John Daly, August 30, 2011
Pity poor Tajikistan.
The poorest of the former Soviet republics, after the 1991 implosion of the USSR Tajikistan slid the following year into a violent civil war, which saw Muslim fundamentalists battling the government. The conflict lasted five years and cost 50,000 dead. When the smoke cleared, what little was left of the Soviet infrastructure lay largely in shambles.
Since 1997 the government has attempted to improve the economy, but its marginal industrial base combined with rampant corruption has left the nation largely devoid of foreign direct investment, which in the last two decades has barely topped $1 billion. In contrast, Kazakhstan has received more than $120 billion and neighboring Uzbekistan, $50 billion.
Last year Tajikistan’s GDP was estimated at a modest $6.831 billion, with average wages pegged at a princely $879 per year.
So, what can Tajikistan bring to the international market?
Dushanbe’s government has decided that the answer is simple – hydroelectric power, generated by the country’s alpine lakes and rivers. The Tajik government dreams of a day not far off when its hydroelectric facilities not only meet domestic demand but will allow the nation to export electricity to neighboring energy-poor Afghanistan and Pakistan.

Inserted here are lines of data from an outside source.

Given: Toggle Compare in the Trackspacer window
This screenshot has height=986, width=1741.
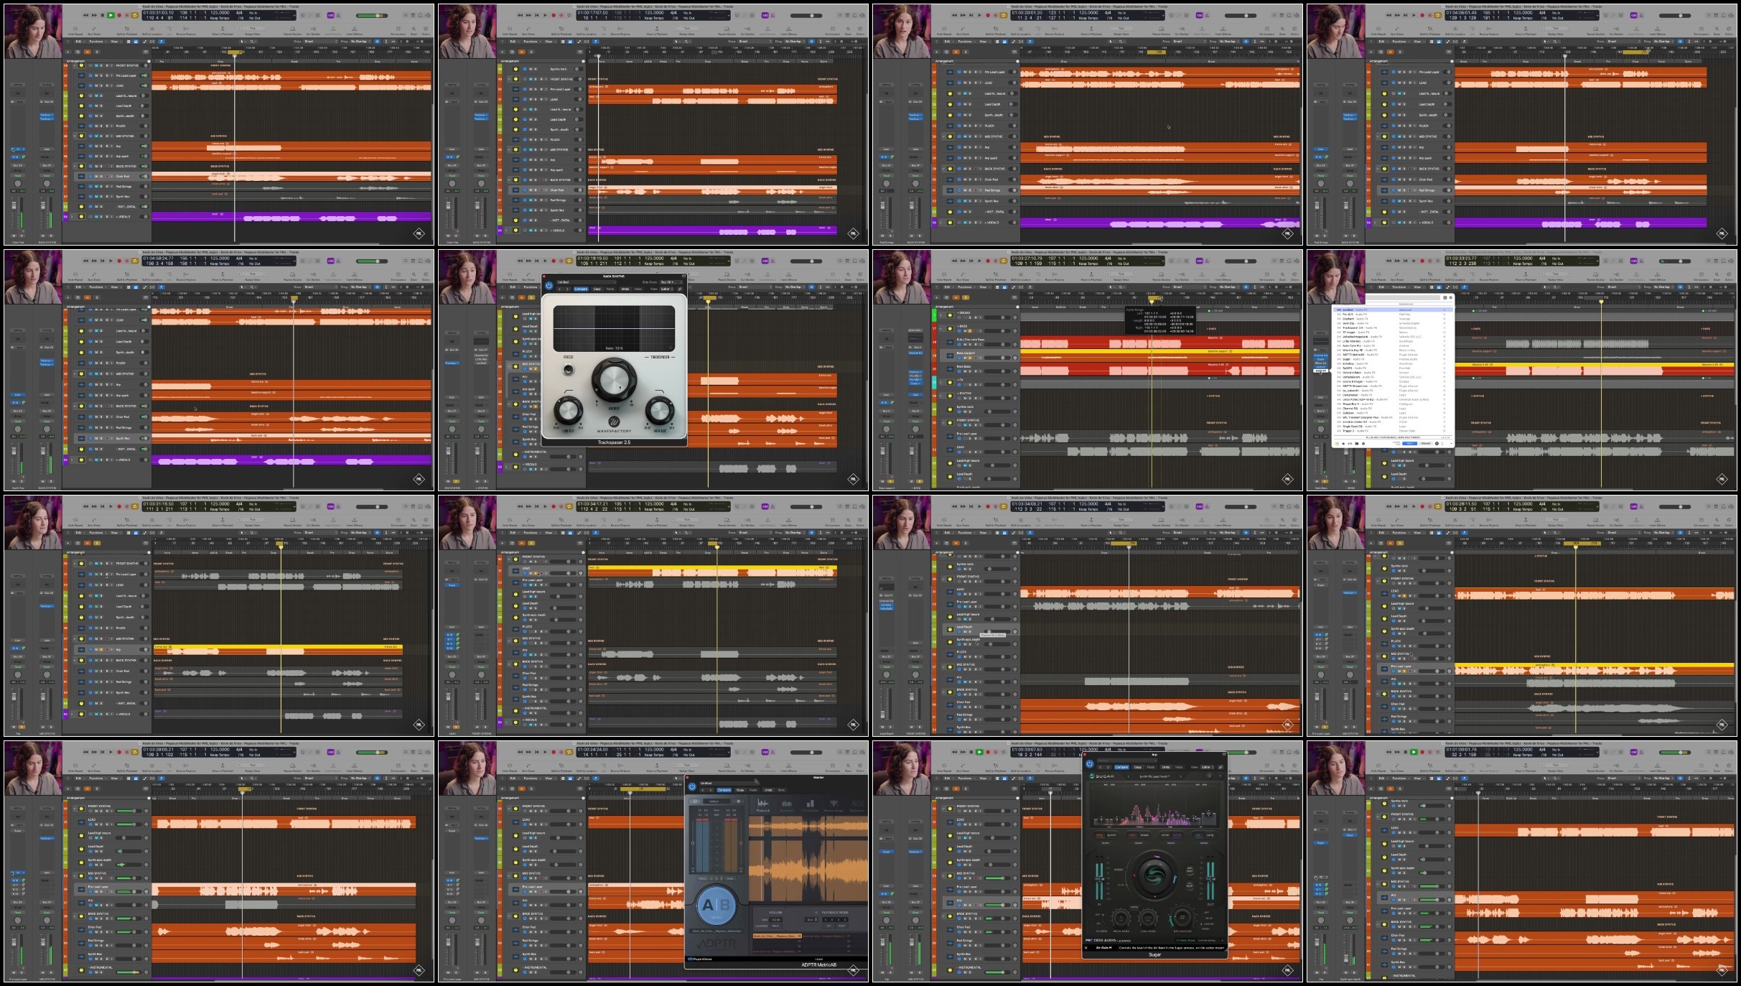Looking at the screenshot, I should [x=581, y=289].
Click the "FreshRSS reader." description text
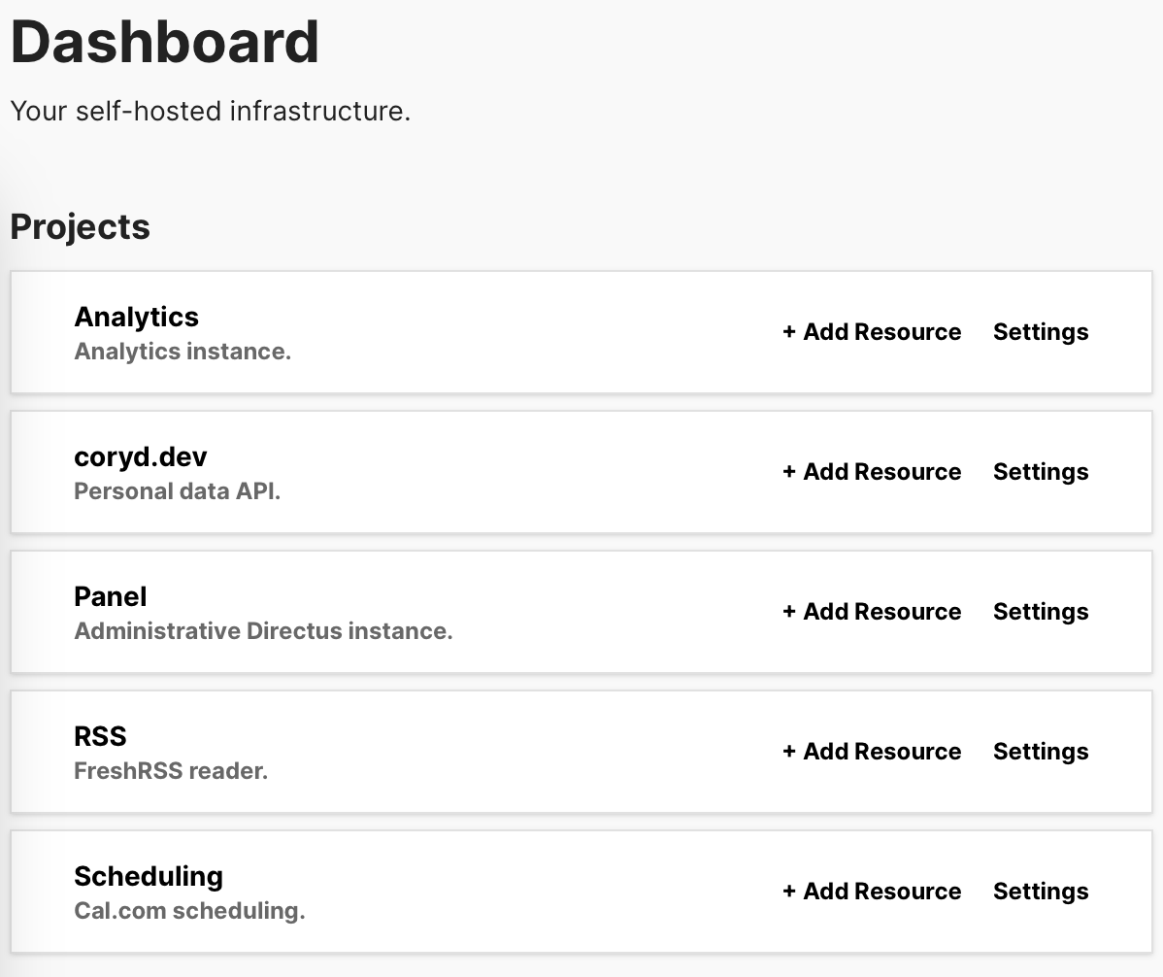 (171, 771)
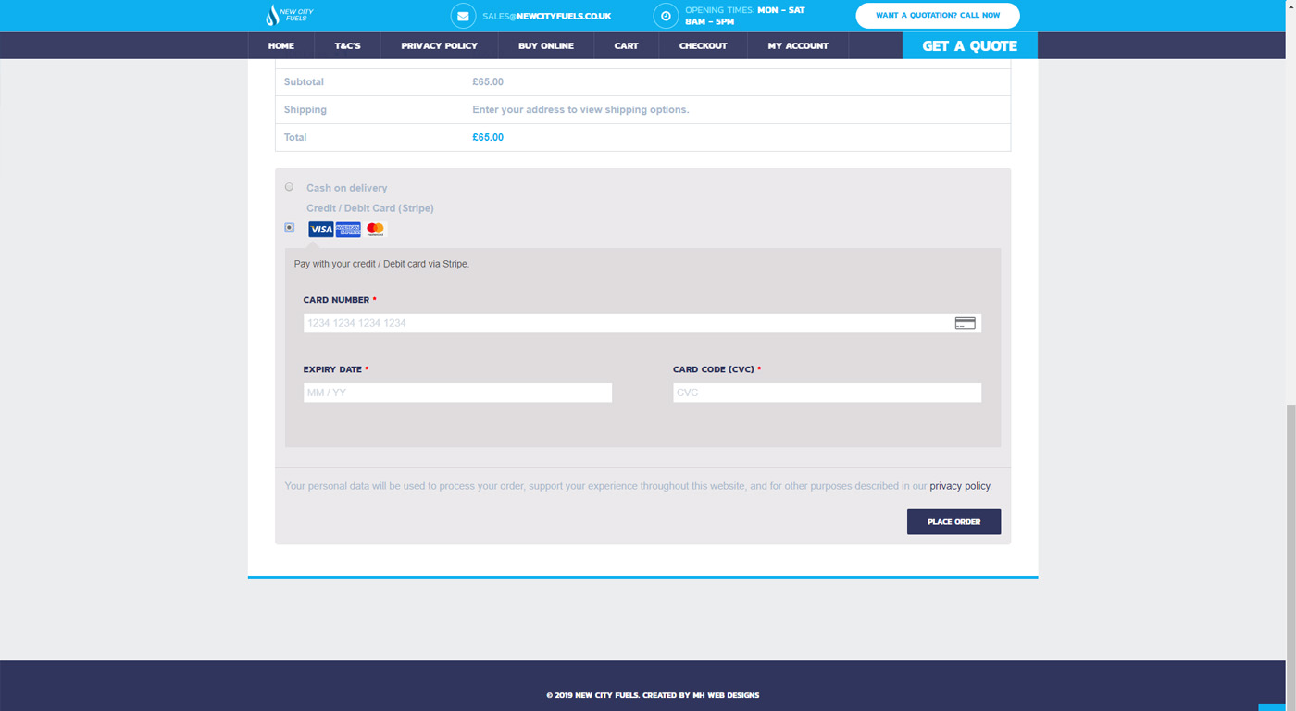The width and height of the screenshot is (1296, 711).
Task: Click into the Expiry Date field
Action: [x=457, y=393]
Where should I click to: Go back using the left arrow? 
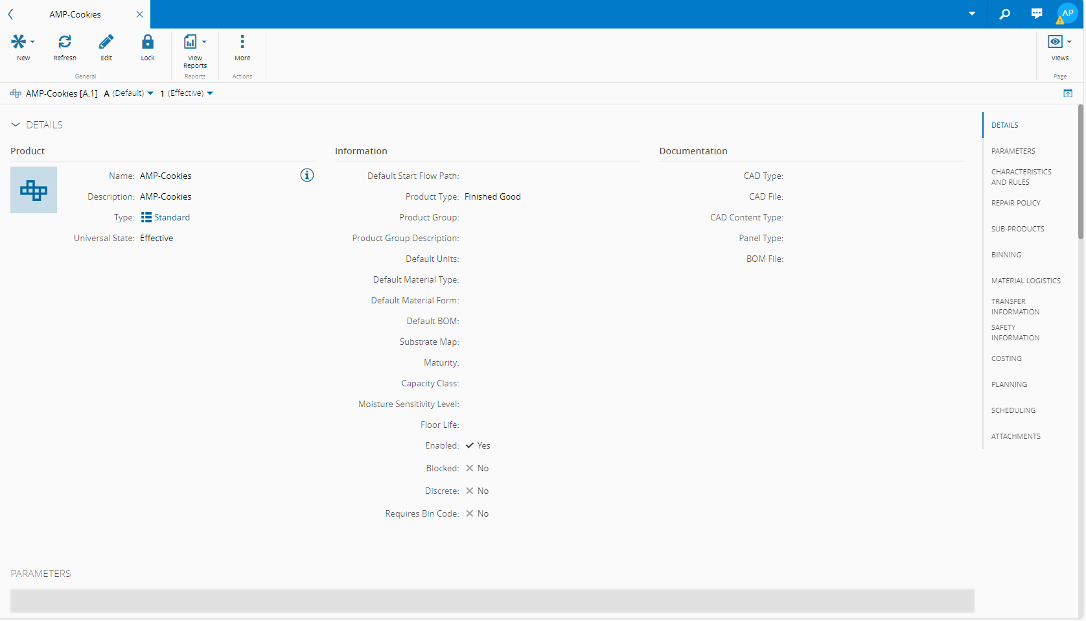pos(10,14)

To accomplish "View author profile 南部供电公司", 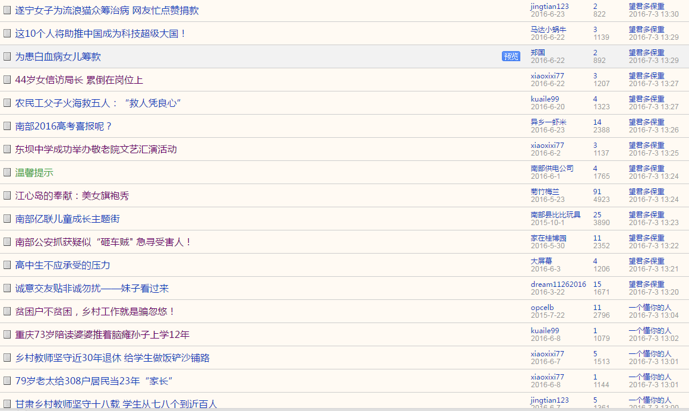I will pyautogui.click(x=552, y=169).
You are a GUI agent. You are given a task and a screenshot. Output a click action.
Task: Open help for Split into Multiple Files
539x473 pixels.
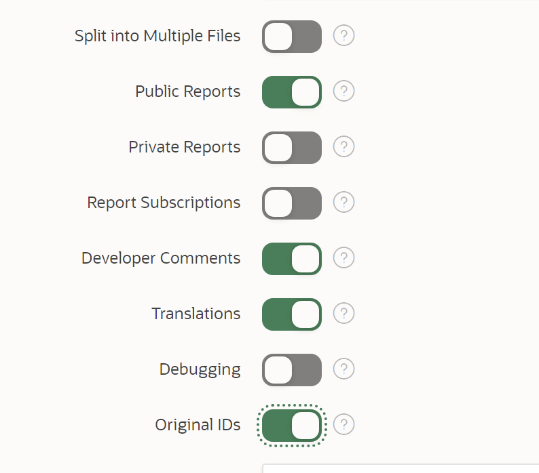pyautogui.click(x=344, y=36)
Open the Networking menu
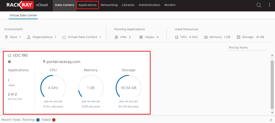Viewport: 275px width, 123px height. pyautogui.click(x=109, y=5)
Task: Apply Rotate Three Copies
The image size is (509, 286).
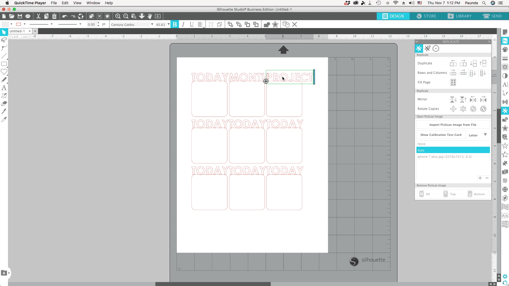Action: click(473, 109)
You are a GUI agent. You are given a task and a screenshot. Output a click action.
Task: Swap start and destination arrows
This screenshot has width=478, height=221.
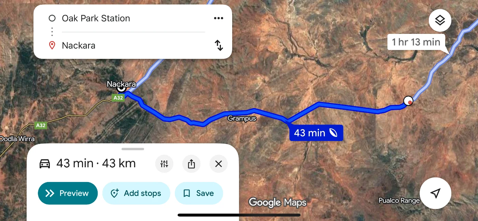tap(219, 46)
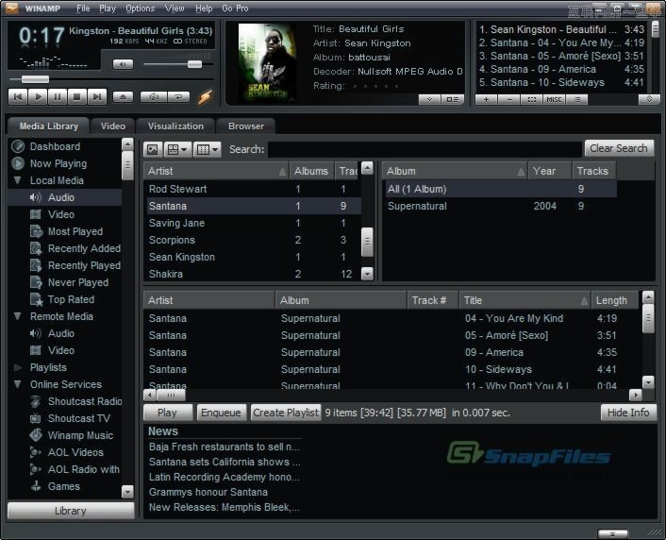666x540 pixels.
Task: Click the playlist minus remove button
Action: (x=508, y=99)
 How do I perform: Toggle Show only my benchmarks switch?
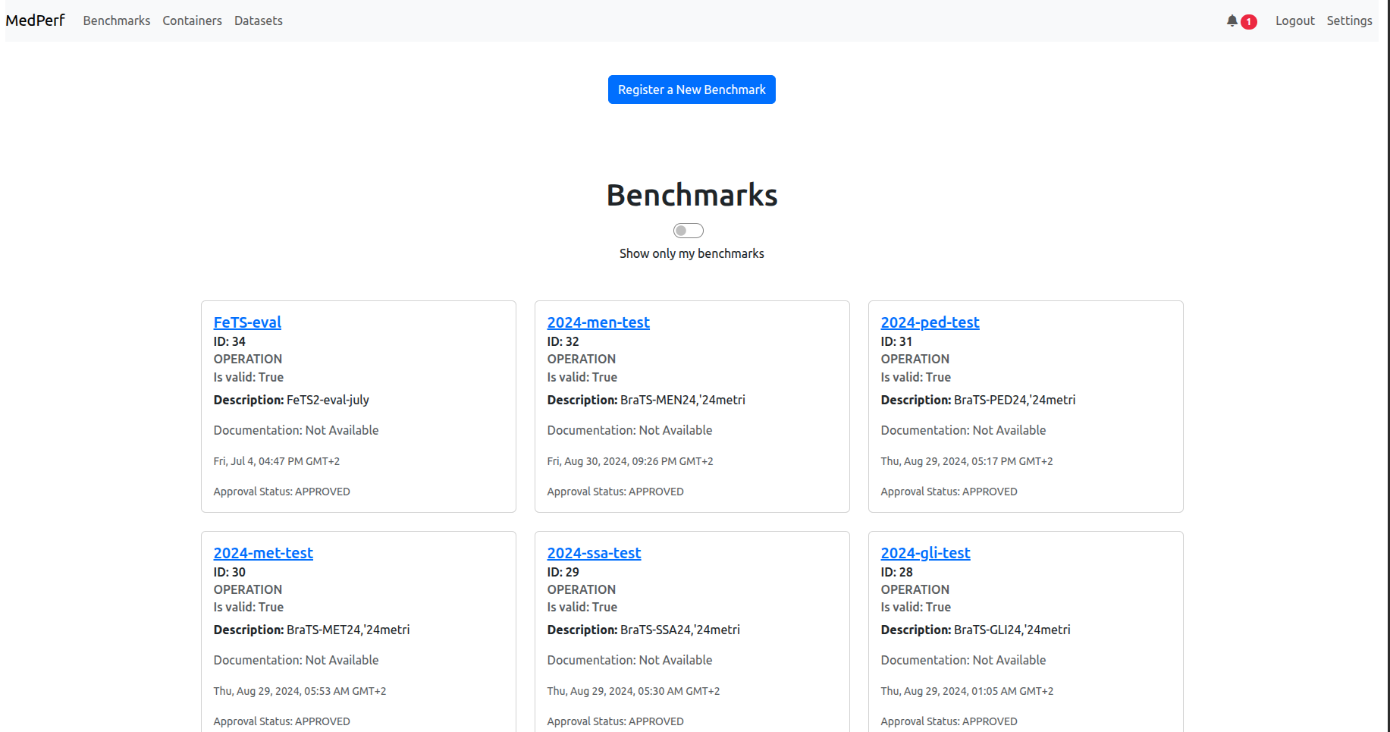(x=688, y=231)
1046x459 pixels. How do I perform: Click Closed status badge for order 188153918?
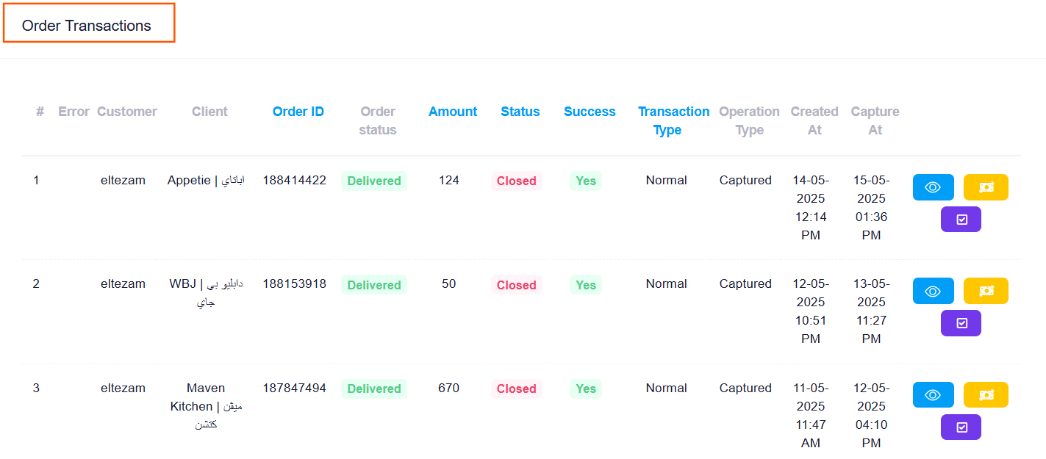tap(516, 285)
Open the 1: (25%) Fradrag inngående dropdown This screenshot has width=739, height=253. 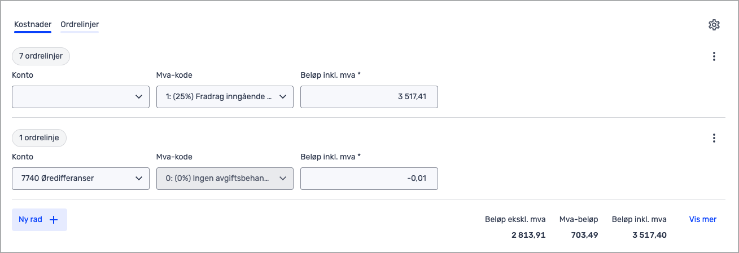pos(225,97)
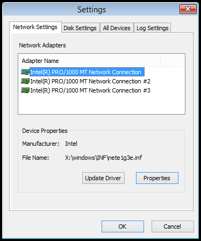Choose the Network Connection #3 adapter name
201x241 pixels.
[90, 90]
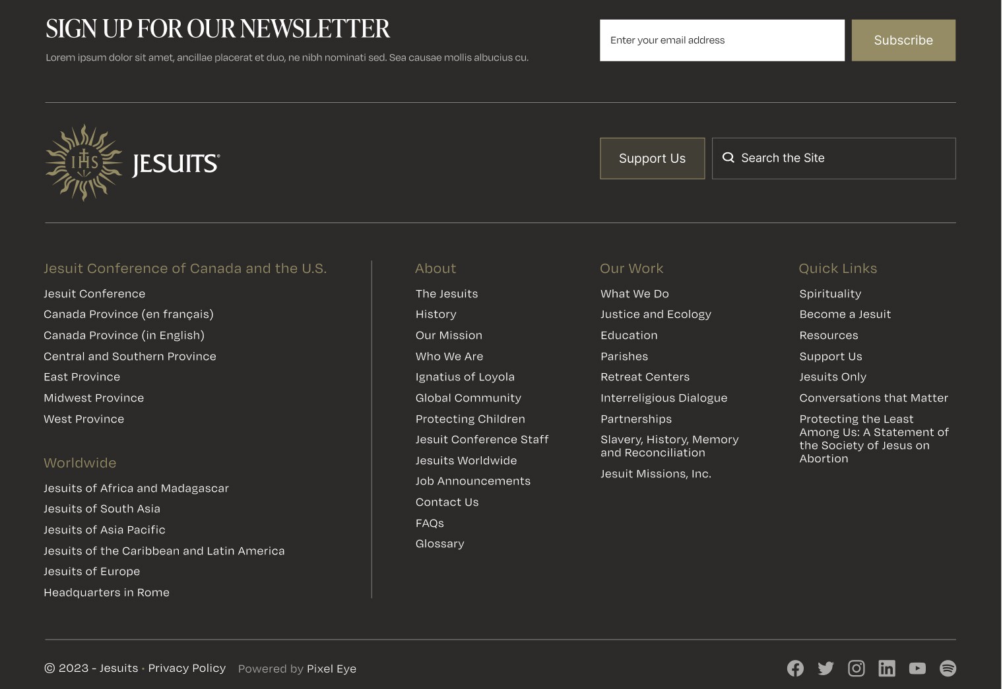
Task: Click Canada Province (en français) link
Action: [128, 314]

There is only one modest caveat to this rosy picture, in order to do so Tajikistan must complete several leftover Soviet-era hydroelectric projects, which makes downstream neighbors Uzbekistan, Kazakhstan and Turkmenistan all nervous, as they rely on regular discharges of water not only from Tajikistan but Kyrgyzstan as well to irrigate their crops.
The crown jewel of the Tajik government’s plans is to be the 3,600 megawatt Rogun dam, first proposed in 1959. Last year in an official address to the nation Tajik President Emomali Rakhmon announced that 2010 will be the year “when great resources will be mobilized” to build the Rogun dam, telling his enthralled countrymen, “The construction of this site, important for our country, has turned into the arena of labor, bravery and generosity, trials of heroism, and, more so, our national idea.” Tajik hopes were raised when in 2004 then Russian President Vladimir Putin pledged a preferential $2 billion loan to complete the construction of the Rogun power station. Unfortunately, the check was not in the mail, and Dushanbe has struggled ever since to secure funding.
The good news for the Tajik government is that it has been more successful in its construction efforts with the Sangtuda-2 220 megawatt hydroelectric cascade, scheduled to come online by the end of the year. Tajik Ministry of Energy and Industry, Makhmadamin Safarkholov judges Sangtuda to be now 94 percent complete.
The bad news is that Iranian interests will own Sangtuda-2 for the first 12 ½ years of its operation, a not unreasonable arrangement given that they funded the bulk of its construction, but still a blow to Tajik pride. When construction of Sangtuda-2 recommenced in 2006 Iran allocated $180 million and Iran’s Sangob company sweetened the deal with another $36 million.
The Tajik government’s input? A relatively modest $40 million.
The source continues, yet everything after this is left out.